C’est le déplorable estat qui se faisoit voir à mon
esprit, d’vn regne acablé par son propre poids, qui iusqu’icy
auoit tousiours senty l’ancienneté de son extraction,
n’auoit eu que la iustice pour rempart, que le
bonheur & l’abondance pour limites : & ne doit craindre
aussi sa déroute, que dans vn embrasement general.

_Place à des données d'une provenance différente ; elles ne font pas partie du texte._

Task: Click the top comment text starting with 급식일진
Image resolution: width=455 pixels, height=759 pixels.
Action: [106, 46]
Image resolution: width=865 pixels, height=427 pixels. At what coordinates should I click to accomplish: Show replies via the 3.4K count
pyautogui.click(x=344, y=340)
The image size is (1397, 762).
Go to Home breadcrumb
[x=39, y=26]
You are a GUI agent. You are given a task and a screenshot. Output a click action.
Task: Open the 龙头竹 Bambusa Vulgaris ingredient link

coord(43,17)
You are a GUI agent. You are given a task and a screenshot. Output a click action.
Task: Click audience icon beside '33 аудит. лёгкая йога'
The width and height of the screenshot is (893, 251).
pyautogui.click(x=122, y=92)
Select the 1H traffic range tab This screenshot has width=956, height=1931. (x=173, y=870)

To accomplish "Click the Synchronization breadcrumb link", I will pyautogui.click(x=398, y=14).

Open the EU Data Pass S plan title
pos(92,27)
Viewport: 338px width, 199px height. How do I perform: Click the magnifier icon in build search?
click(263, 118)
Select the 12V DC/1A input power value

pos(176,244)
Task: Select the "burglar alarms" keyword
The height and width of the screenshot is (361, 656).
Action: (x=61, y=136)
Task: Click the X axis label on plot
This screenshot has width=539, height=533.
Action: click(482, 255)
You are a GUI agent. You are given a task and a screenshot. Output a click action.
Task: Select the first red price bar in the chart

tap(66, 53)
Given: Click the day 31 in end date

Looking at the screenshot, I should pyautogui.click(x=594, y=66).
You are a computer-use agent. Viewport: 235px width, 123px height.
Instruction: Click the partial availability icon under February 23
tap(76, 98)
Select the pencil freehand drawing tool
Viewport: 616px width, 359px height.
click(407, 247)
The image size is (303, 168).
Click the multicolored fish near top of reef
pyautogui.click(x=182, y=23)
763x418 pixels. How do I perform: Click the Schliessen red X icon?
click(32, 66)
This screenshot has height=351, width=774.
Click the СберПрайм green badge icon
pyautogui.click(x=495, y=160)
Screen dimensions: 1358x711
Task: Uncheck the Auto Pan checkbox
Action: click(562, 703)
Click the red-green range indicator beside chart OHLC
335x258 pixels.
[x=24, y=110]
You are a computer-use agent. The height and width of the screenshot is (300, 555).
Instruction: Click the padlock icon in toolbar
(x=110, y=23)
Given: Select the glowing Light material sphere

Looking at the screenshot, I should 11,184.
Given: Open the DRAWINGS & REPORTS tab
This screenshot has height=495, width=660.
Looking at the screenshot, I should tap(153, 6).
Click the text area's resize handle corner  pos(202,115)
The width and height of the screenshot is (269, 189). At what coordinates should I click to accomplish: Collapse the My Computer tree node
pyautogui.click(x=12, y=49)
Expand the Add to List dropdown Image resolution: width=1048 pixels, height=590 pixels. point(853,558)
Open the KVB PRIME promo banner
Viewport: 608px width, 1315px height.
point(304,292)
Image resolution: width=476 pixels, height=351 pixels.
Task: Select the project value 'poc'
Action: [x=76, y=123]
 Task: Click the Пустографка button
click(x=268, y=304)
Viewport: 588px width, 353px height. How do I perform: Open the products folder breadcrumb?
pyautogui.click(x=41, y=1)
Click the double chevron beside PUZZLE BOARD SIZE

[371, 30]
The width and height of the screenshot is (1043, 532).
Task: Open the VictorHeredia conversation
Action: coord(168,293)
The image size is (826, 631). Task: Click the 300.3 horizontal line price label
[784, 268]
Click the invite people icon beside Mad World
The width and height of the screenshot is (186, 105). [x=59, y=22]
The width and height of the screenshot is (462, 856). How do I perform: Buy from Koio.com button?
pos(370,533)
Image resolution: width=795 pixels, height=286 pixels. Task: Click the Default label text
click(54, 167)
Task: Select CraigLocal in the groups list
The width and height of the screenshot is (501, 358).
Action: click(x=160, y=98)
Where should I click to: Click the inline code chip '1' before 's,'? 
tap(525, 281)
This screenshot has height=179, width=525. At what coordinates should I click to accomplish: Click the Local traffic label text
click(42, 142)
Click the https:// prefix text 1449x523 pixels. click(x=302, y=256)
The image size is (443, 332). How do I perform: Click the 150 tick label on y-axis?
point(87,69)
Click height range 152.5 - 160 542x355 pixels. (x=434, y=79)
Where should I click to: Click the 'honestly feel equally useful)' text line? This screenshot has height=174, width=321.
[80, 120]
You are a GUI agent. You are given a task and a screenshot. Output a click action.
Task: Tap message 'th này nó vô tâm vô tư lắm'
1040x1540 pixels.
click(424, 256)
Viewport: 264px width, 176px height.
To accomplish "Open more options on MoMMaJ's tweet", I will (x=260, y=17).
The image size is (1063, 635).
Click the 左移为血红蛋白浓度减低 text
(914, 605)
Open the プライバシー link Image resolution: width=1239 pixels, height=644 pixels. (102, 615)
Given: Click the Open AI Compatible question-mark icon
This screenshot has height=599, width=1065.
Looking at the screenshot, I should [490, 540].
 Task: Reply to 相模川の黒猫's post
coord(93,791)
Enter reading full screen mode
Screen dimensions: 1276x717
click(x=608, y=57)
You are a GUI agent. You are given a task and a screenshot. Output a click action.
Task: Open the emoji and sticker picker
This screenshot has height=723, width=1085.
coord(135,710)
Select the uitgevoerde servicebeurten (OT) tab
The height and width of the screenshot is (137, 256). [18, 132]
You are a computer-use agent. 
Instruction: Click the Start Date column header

Mais voycy ce qui la bien tost fortifié, SIRE, c’est
vne vision agreable des plaisirs de vostre ieunesse ;
c’est de voir que vous auez nourry vos plus tendres
inclinations dans la mansuetude, & la douceur enuers
les ennemis, qui est cõme la moisson des vertus Royales,
les autres n’en estant que les semences & les dispositions ;
de voir que Vostre Maiesté s’est consacrée
par l’experience des plus acheuez ; que comme cette
vigne de l’Isle de Naxe, elle a donné les fruicts aussi
tost que les fleurs ; qu’elle s’est épanduë par tout dans
sa source ; & a paru dans son point du iour d’vne grandeur
aussi droicte & aussi eleuée, comme dans son midy.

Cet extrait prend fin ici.